§ Prompt
Take the data and return it in full. Change nothing.

Supplied records section start

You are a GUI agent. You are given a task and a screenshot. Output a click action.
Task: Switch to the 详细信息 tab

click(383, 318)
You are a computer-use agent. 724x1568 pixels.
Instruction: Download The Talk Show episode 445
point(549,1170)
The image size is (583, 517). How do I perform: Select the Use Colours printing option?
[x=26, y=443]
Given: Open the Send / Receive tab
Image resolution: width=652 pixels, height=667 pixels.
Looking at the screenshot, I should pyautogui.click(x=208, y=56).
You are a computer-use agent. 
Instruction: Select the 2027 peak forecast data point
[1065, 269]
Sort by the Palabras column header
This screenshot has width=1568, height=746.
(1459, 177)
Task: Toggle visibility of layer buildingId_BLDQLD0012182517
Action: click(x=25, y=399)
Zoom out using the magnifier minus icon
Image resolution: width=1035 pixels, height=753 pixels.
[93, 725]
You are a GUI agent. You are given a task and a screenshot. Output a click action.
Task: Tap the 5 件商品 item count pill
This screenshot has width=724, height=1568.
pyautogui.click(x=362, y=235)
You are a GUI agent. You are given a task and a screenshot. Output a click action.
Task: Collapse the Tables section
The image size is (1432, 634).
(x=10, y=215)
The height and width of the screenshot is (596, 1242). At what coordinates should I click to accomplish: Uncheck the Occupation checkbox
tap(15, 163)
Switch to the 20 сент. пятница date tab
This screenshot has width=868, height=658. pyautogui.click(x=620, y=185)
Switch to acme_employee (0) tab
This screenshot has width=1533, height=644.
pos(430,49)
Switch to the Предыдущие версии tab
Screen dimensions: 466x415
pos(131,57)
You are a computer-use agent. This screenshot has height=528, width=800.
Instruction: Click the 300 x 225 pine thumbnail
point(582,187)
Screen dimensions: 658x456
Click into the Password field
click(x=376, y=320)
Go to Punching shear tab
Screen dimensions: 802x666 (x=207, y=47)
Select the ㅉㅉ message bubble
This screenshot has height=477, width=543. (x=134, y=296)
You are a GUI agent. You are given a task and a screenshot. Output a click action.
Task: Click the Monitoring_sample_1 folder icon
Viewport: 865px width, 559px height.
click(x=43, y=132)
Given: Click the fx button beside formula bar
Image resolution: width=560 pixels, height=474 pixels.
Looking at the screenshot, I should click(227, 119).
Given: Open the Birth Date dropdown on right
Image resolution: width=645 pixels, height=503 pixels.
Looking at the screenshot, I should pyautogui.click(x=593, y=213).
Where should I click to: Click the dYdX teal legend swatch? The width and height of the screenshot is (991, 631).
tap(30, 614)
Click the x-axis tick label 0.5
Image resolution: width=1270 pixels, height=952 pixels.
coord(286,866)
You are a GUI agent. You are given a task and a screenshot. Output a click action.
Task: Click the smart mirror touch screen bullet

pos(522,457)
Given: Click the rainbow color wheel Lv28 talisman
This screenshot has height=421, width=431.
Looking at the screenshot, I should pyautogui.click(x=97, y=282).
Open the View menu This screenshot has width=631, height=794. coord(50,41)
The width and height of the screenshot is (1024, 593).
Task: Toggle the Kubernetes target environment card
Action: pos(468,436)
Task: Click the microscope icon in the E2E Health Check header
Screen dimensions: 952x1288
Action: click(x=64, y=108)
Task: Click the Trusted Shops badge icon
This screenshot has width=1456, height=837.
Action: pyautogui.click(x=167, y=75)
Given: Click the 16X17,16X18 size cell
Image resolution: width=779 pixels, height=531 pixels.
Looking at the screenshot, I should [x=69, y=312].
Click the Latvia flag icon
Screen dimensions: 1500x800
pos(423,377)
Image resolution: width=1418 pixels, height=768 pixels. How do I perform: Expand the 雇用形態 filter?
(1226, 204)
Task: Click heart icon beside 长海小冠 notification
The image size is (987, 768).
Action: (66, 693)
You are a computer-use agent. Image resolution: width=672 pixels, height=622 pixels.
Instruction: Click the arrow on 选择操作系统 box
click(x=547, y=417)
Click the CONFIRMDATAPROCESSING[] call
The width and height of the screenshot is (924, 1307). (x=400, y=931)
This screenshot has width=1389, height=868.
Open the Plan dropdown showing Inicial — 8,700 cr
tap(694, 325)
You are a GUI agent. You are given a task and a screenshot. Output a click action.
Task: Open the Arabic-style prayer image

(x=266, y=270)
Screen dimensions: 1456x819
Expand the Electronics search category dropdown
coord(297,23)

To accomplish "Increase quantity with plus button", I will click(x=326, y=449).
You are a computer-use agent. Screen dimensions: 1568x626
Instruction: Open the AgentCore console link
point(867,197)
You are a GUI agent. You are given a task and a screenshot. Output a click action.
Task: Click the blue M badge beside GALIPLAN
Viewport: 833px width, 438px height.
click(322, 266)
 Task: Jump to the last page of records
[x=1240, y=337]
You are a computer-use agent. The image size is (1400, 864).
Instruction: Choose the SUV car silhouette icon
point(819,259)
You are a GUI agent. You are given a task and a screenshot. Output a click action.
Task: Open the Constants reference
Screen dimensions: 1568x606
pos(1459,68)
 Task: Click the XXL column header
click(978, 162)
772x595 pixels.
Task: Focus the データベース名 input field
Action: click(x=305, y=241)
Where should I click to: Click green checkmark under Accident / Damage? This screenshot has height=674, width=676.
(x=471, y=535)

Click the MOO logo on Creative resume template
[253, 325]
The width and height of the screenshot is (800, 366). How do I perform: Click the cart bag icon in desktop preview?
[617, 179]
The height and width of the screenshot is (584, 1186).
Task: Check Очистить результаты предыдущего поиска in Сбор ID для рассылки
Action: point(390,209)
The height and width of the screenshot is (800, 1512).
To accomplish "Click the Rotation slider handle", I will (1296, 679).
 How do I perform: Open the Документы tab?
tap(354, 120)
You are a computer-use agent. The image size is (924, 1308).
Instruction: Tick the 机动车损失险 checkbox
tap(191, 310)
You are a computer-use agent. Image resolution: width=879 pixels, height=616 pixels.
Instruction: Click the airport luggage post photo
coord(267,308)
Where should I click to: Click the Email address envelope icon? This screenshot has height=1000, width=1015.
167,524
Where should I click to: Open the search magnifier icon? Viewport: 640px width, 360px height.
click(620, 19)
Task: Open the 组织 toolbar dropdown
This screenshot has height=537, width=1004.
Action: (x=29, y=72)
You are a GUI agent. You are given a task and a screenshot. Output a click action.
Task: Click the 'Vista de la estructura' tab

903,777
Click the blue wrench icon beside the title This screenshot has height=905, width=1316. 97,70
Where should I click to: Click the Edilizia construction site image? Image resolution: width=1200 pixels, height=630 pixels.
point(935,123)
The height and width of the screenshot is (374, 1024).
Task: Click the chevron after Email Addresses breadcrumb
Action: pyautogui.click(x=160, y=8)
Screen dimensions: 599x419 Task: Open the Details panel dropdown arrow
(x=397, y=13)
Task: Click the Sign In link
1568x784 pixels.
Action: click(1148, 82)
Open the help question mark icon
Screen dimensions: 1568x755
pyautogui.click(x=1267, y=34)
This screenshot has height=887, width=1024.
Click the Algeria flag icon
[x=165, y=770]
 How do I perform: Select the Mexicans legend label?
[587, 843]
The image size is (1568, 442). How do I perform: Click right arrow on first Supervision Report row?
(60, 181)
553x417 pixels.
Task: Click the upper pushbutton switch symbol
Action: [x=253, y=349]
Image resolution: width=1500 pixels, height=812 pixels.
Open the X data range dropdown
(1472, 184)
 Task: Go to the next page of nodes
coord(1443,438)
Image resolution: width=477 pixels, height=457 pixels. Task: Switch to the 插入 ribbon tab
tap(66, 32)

Supplied records section end

§ Solved problem
You are a GUI agent. You are given a task and a screenshot. Output a click action.
Task: Switch to the 详细信息 tab

click(383, 318)
You are a computer-use agent. 724x1568 pixels.
Instruction: Download The Talk Show episode 445
point(549,1170)
The image size is (583, 517). How do I perform: Select the Use Colours printing option?
[x=26, y=443]
Given: Open the Send / Receive tab
Image resolution: width=652 pixels, height=667 pixels.
Looking at the screenshot, I should pyautogui.click(x=208, y=56).
You are a computer-use agent. 
Instruction: Select the 2027 peak forecast data point
[1065, 269]
Sort by the Palabras column header
This screenshot has width=1568, height=746.
(1459, 177)
Task: Toggle visibility of layer buildingId_BLDQLD0012182517
Action: click(x=25, y=399)
Zoom out using the magnifier minus icon
Image resolution: width=1035 pixels, height=753 pixels.
[93, 725]
You are a GUI agent. You are given a task and a screenshot. Output a click action.
Task: Tap the 5 件商品 item count pill
This screenshot has width=724, height=1568.
pyautogui.click(x=362, y=235)
You are a GUI agent. You are given a task and a screenshot. Output a click action.
Task: Collapse the Tables section
The image size is (1432, 634).
(x=10, y=215)
The height and width of the screenshot is (596, 1242). At what coordinates should I click to accomplish: Uncheck the Occupation checkbox
tap(15, 163)
Switch to the 20 сент. пятница date tab
This screenshot has width=868, height=658. pyautogui.click(x=620, y=185)
Switch to acme_employee (0) tab
This screenshot has width=1533, height=644.
pos(430,49)
Switch to the Предыдущие версии tab
Screen dimensions: 466x415
pos(131,57)
You are a computer-use agent. This screenshot has height=528, width=800.
Instruction: Click the 300 x 225 pine thumbnail
point(582,187)
Screen dimensions: 658x456
Click into the Password field
click(x=376, y=320)
Go to Punching shear tab
Screen dimensions: 802x666 (x=207, y=47)
Select the ㅉㅉ message bubble
This screenshot has height=477, width=543. (x=134, y=296)
You are a GUI agent. You are given a task and a screenshot. Output a click action.
Task: Click the Monitoring_sample_1 folder icon
Viewport: 865px width, 559px height.
click(x=43, y=132)
Given: Click the fx button beside formula bar
Image resolution: width=560 pixels, height=474 pixels.
Looking at the screenshot, I should click(227, 119).
Given: Open the Birth Date dropdown on right
Image resolution: width=645 pixels, height=503 pixels.
Looking at the screenshot, I should pyautogui.click(x=593, y=213).
Where should I click to: Click the dYdX teal legend swatch? The width and height of the screenshot is (991, 631).
tap(30, 614)
Click the x-axis tick label 0.5
Image resolution: width=1270 pixels, height=952 pixels.
coord(286,866)
You are a GUI agent. You are given a task and a screenshot. Output a click action.
Task: Click the smart mirror touch screen bullet

pos(522,457)
Given: Click the rainbow color wheel Lv28 talisman
This screenshot has height=421, width=431.
Looking at the screenshot, I should pyautogui.click(x=97, y=282).
Open the View menu This screenshot has width=631, height=794. coord(50,41)
The width and height of the screenshot is (1024, 593).
Task: Toggle the Kubernetes target environment card
Action: pos(468,436)
Task: Click the microscope icon in the E2E Health Check header
Screen dimensions: 952x1288
Action: click(x=64, y=108)
Task: Click the Trusted Shops badge icon
This screenshot has width=1456, height=837.
Action: pyautogui.click(x=167, y=75)
Given: Click the 16X17,16X18 size cell
Image resolution: width=779 pixels, height=531 pixels.
Looking at the screenshot, I should [x=69, y=312].
Click the Latvia flag icon
Screen dimensions: 1500x800
pos(423,377)
Image resolution: width=1418 pixels, height=768 pixels. How do I perform: Expand the 雇用形態 filter?
(1226, 204)
Task: Click heart icon beside 长海小冠 notification
The image size is (987, 768).
Action: (66, 693)
You are a computer-use agent. Image resolution: width=672 pixels, height=622 pixels.
Instruction: Click the arrow on 选择操作系统 box
click(x=547, y=417)
Click the CONFIRMDATAPROCESSING[] call
The width and height of the screenshot is (924, 1307). (x=400, y=931)
This screenshot has width=1389, height=868.
Open the Plan dropdown showing Inicial — 8,700 cr
tap(694, 325)
You are a GUI agent. You are given a task and a screenshot. Output a click action.
Task: Open the Arabic-style prayer image

(x=266, y=270)
Screen dimensions: 1456x819
Expand the Electronics search category dropdown
coord(297,23)

To accomplish "Increase quantity with plus button", I will click(x=326, y=449).
You are a computer-use agent. Screen dimensions: 1568x626
Instruction: Open the AgentCore console link
point(867,197)
You are a GUI agent. You are given a task and a screenshot. Output a click action.
Task: Click the blue M badge beside GALIPLAN
Viewport: 833px width, 438px height.
click(322, 266)
 Task: Jump to the last page of records
[x=1240, y=337]
You are a computer-use agent. The image size is (1400, 864).
Instruction: Choose the SUV car silhouette icon
point(819,259)
You are a GUI agent. You are given a task and a screenshot. Output a click action.
Task: Open the Constants reference
Screen dimensions: 1568x606
pos(1459,68)
 Task: Click the XXL column header
click(978, 162)
772x595 pixels.
Task: Focus the データベース名 input field
Action: click(x=305, y=241)
Where should I click to: Click green checkmark under Accident / Damage? This screenshot has height=674, width=676.
(x=471, y=535)

Click the MOO logo on Creative resume template
[253, 325]
The width and height of the screenshot is (800, 366). How do I perform: Click the cart bag icon in desktop preview?
[617, 179]
The height and width of the screenshot is (584, 1186).
Task: Check Очистить результаты предыдущего поиска in Сбор ID для рассылки
Action: point(390,209)
The height and width of the screenshot is (800, 1512).
To accomplish "Click the Rotation slider handle", I will (1296, 679).
 How do I perform: Open the Документы tab?
tap(354, 120)
You are a computer-use agent. The image size is (924, 1308).
Instruction: Tick the 机动车损失险 checkbox
tap(191, 310)
You are a computer-use agent. Image resolution: width=879 pixels, height=616 pixels.
Instruction: Click the airport luggage post photo
coord(267,308)
Where should I click to: Click the Email address envelope icon? This screenshot has height=1000, width=1015.
167,524
Where should I click to: Open the search magnifier icon? Viewport: 640px width, 360px height.
click(620, 19)
Task: Open the 组织 toolbar dropdown
This screenshot has height=537, width=1004.
Action: (x=29, y=72)
You are a GUI agent. You are given a task and a screenshot. Output a click action.
Task: Click the 'Vista de la estructura' tab

903,777
Click the blue wrench icon beside the title This screenshot has height=905, width=1316. 97,70
Where should I click to: Click the Edilizia construction site image? Image resolution: width=1200 pixels, height=630 pixels.
point(935,123)
The height and width of the screenshot is (374, 1024).
Task: Click the chevron after Email Addresses breadcrumb
Action: pyautogui.click(x=160, y=8)
Screen dimensions: 599x419 Task: Open the Details panel dropdown arrow
(x=397, y=13)
Task: Click the Sign In link
1568x784 pixels.
Action: click(1148, 82)
Open the help question mark icon
Screen dimensions: 1568x755
pyautogui.click(x=1267, y=34)
This screenshot has height=887, width=1024.
Click the Algeria flag icon
[x=165, y=770]
 How do I perform: Select the Mexicans legend label?
[587, 843]
The image size is (1568, 442). How do I perform: Click right arrow on first Supervision Report row?
(60, 181)
553x417 pixels.
Task: Click the upper pushbutton switch symbol
Action: [x=253, y=349]
Image resolution: width=1500 pixels, height=812 pixels.
Open the X data range dropdown
(1472, 184)
 Task: Go to the next page of nodes
coord(1443,438)
Image resolution: width=477 pixels, height=457 pixels. Task: Switch to the 插入 ribbon tab
tap(66, 32)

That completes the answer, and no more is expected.